We are, the International Hindi Association (IHA) or Antarashtriya Hindi Samiti, a premier institution of Indian culture & studies, established in 1980 in the United States of America to preserve and promote India’s culture through language and literature among Indians abroad. Hindi education is on the forefront of our agenda. It is to help younger generation learn the culture of India inherent in its literature and beliefs. We publish a widely acclaimed quarterly magazine Vishwa with a worldwide circulation to over 53 countries, and organize annual kavi-sammelans (poetry symposiums), seminars, conferences, and youth-camps with cultural and literary activities. The annual marathon kavi-sammelans around the US and Canada with famous Hindi poets have been the hallmark of our increasing popularity. Past years have seen the likes of Kaka Hathrasi, Atal Bihari Vajpayee, Neeraj, Hullad Muradabadi, Surendra Sharma, Ashok Chakradhar, Som Thakur and Kunwar Bechain, among others. We are a non-religious, non-political, and non-profit lingo-cultural organization with Chapters throughout the United States and abroad. For broader community outreach, we continually collaborate with socially aware organizations, educational institutions, and government bodies. We are happy that you are visiting Hindi.org.
Why choose us?
- To have access to a community of individuals who value Hindi language and literature
- To have access to Vishwa, our online Hindi literary journal
- To participate in our poetry symposiums, literary conferences, and local events
- To have access to Hindi school camps and online learning tools.
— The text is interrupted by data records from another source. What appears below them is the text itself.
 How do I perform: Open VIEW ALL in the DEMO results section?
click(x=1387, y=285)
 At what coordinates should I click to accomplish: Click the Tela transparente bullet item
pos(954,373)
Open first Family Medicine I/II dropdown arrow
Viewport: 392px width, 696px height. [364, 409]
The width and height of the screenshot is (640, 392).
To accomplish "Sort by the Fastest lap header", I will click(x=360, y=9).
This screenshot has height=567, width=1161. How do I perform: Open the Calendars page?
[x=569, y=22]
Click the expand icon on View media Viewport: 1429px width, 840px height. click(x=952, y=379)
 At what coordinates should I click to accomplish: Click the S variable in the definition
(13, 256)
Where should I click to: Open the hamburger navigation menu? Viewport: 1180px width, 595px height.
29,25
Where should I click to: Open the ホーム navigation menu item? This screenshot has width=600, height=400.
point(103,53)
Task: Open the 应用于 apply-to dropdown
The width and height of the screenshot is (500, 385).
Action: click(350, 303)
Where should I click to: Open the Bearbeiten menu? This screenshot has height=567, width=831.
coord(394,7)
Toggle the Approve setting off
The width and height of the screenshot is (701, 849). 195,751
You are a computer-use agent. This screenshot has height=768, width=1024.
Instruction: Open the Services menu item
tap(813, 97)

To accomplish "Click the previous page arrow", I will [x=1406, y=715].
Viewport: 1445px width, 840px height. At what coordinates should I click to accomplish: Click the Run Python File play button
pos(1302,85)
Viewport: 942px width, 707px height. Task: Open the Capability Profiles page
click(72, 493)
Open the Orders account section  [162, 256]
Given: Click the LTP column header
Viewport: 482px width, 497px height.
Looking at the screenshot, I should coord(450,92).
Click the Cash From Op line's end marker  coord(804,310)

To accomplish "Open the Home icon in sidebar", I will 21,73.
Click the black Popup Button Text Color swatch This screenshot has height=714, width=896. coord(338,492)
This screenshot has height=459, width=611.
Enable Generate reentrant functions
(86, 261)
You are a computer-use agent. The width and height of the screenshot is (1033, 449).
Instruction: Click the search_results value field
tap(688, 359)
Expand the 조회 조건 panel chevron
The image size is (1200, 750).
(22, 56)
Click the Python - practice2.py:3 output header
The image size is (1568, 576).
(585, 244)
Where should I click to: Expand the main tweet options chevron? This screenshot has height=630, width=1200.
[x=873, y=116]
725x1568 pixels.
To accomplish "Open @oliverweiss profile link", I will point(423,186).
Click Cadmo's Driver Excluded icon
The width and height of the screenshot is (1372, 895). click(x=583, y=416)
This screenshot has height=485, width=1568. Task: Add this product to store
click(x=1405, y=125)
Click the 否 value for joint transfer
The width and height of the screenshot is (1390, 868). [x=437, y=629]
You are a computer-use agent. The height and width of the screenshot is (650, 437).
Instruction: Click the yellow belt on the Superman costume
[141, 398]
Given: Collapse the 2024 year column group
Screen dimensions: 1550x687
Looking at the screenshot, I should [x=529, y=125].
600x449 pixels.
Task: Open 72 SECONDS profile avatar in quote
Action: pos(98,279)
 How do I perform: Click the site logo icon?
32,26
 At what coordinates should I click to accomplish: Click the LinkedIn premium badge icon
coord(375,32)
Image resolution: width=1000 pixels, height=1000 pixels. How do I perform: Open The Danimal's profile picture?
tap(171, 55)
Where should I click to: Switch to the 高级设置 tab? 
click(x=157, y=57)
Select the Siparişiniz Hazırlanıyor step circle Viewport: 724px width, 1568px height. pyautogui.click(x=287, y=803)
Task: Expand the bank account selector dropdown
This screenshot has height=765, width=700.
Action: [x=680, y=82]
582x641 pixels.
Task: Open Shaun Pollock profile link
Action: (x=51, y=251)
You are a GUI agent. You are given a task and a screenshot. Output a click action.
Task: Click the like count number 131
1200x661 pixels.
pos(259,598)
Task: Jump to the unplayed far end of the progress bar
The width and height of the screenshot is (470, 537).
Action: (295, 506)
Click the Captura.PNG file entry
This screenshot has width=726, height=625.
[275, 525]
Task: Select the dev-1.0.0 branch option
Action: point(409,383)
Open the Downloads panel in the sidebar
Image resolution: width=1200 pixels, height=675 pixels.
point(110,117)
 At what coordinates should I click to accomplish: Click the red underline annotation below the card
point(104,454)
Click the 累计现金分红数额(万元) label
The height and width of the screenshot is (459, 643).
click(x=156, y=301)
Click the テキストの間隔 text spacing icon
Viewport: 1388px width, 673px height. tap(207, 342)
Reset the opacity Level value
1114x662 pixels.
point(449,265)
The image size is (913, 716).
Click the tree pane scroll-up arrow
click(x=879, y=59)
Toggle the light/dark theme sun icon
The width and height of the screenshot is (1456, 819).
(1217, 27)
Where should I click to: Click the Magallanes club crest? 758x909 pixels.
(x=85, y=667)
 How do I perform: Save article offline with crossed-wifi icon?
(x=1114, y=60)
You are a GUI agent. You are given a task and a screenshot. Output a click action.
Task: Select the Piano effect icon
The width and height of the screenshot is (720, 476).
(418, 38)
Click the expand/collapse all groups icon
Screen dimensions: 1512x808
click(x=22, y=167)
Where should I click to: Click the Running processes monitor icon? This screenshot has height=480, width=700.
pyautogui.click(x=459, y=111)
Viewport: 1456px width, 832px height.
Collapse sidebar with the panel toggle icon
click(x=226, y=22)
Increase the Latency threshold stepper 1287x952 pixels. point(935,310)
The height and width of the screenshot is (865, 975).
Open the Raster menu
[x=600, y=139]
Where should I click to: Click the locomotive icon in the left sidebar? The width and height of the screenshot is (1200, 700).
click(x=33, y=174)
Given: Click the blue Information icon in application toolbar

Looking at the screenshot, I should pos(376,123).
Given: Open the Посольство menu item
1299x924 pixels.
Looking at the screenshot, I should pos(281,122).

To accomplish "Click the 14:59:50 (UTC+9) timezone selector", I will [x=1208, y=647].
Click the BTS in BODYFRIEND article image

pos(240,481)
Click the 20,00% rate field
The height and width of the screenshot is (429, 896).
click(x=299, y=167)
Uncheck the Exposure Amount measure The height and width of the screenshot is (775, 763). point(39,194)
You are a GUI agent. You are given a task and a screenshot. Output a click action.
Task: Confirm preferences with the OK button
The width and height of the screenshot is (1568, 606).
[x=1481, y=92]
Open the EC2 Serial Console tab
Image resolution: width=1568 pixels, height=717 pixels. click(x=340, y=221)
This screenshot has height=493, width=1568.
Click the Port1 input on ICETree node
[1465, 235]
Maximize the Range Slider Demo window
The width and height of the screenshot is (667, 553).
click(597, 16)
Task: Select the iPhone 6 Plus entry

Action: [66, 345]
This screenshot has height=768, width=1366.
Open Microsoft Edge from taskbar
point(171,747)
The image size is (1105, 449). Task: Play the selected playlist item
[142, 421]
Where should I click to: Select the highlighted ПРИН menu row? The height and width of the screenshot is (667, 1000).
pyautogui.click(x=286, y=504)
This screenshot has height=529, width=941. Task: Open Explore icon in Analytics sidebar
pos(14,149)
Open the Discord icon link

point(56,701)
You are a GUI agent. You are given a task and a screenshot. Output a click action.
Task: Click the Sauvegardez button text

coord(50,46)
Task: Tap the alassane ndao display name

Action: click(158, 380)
By learning Hindi, you will be able to fully embrace the culture of India
- To be part of an organization that will help encourage educational establishments to provide Hindi as a language option in school
Preserve and promote
India’s linguistic interests related to Hindi language globally and to instill human values inherent in its literature
and understanding between and across Hindi and Non-Hindi speaking people through the learning and teaching of Hindi
Provide civic and cultural
education through quality publications, seminars, and conventions, and to generate interest in the learning of Hindi among younger generation
Hindi speaking diasporas by organizing events such as Kavi Sammelans, Hindi Stage Shows, and Hindi Divas, etc.
Establish and promote
a center of eminent Hindi scholars and encourage them to write and translate relevant works in Hindi
Hindi, the official language of India, is the world’s second most spoken language – spoken by almost half a billion people throughout the world. Being lingua franca of the people, it is the primary means of expressing modern Indian culture within and outside of India. India’s cultural spectrum, from its rich countryside folk songs, to devotional bhajan songs such as Om Jai Jagdish Hare, to romantic film songs are all expressed through Hindi by hundreds of millions of people all around the world every day. The International Hindi Association, or Antarrashtriya Hindi Samiti, a lingo-cultural organization, was established by the well-known scholar of Hindi, Dr. Professor Kunwar Chandra Prakash Singh on 18 October 1980 in Roselyn, Virginia in USA with the vision to preserve and promote this broad cultural spectrum through the knowledge of Hindi and its literature. The Samiti, having gone through many trials and tribulations of a volunteer organization since then, has matured in a vibrant and well-established lingo-cultural organization. The following is a brief account of the past four decades of the Samiti’s existence and its achievements:
The decade of 1980s was the decade of infancy for the Samiti. A decade full of potentials and challenges. Volunteers hand-printed, binded and personally distributed Samiti’s new quarterly magazine Vishwa, they persuaded friends to join the Samiti for support, financial and otherwise. Kavi Sammelans (poetry symposiums) were organized in various cities of the United States to attract common Hindi-speaking population to the Samiti. One of the first Kavi Sammelan was presided over by Honorable Shri Atal Bihari Vajpayee. It was the hard work and intense volunteerism, which helped shape this small sapling to grow into a large and successful organization spanning over many states of the United States. Hindi education efforts were started in many cities. A legal framework was established to operate the affairs of the Samiti. Samiti’s constitution was framed and accepted by the members. The U.S. government granted it a ‘non-profit’ status. These initial steps were essential for the growth of the Samiti.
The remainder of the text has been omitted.